The records below are to be repeated exactly, minus any pictures.
==*==
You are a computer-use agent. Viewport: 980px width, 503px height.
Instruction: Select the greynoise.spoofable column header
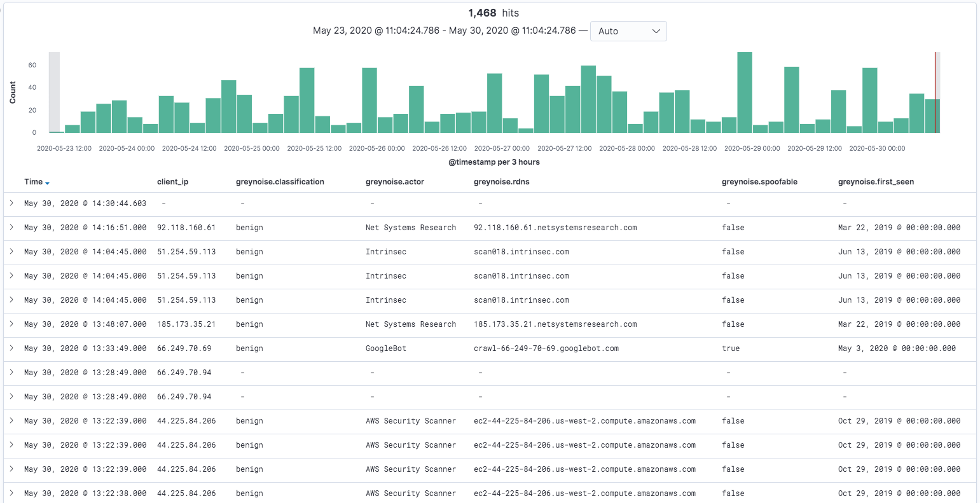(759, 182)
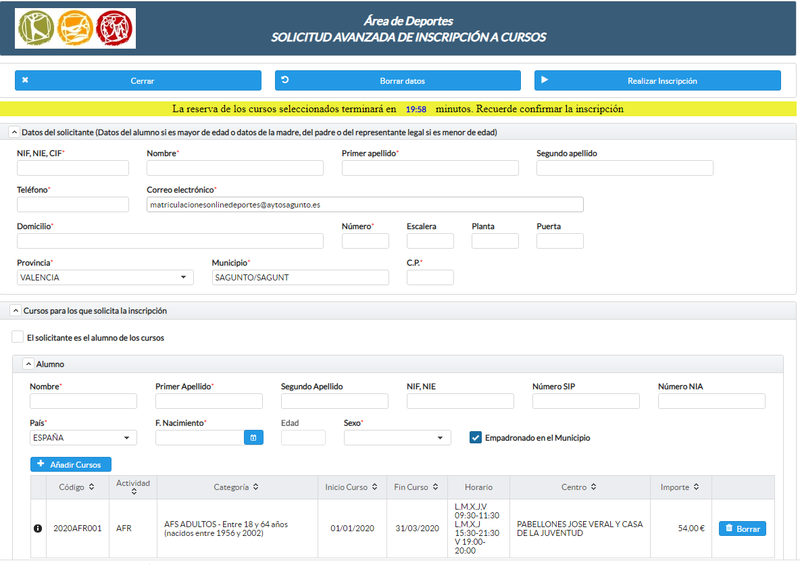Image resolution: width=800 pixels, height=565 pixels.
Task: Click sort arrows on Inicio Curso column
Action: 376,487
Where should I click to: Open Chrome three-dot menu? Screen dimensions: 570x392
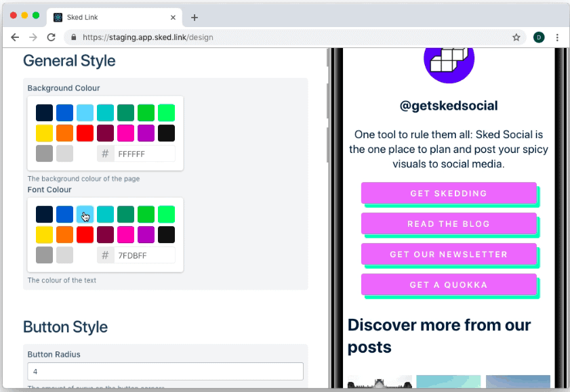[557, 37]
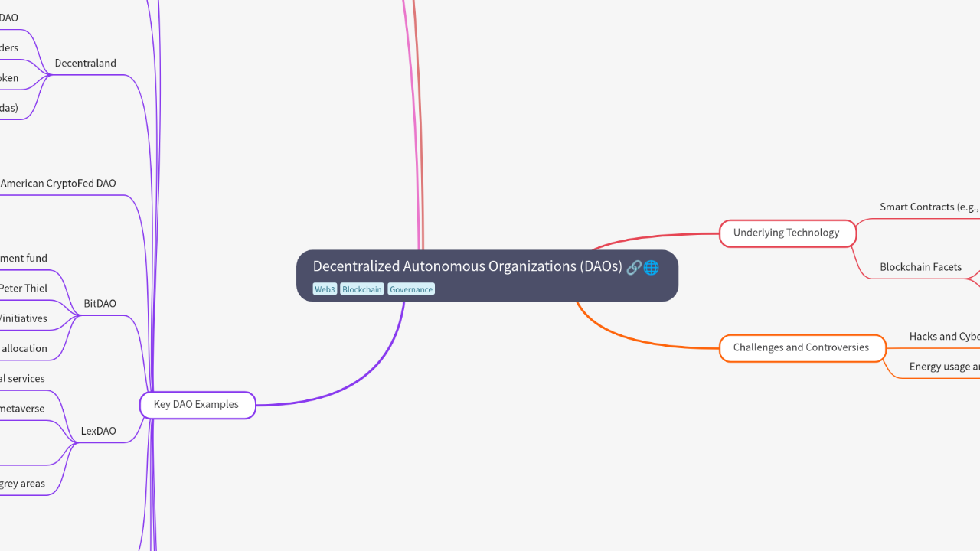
==*==
SOLVED EXERCISE.
You are a computer-use agent. Viewport: 980px width, 503px height.
Instruction: Select the greynoise.spoofable column header
(759, 182)
Image resolution: width=800 pixels, height=565 pixels.
Task: Click sort arrows on Inicio Curso column
Action: 376,487
Where should I click to: Open Chrome three-dot menu? Screen dimensions: 570x392
[557, 37]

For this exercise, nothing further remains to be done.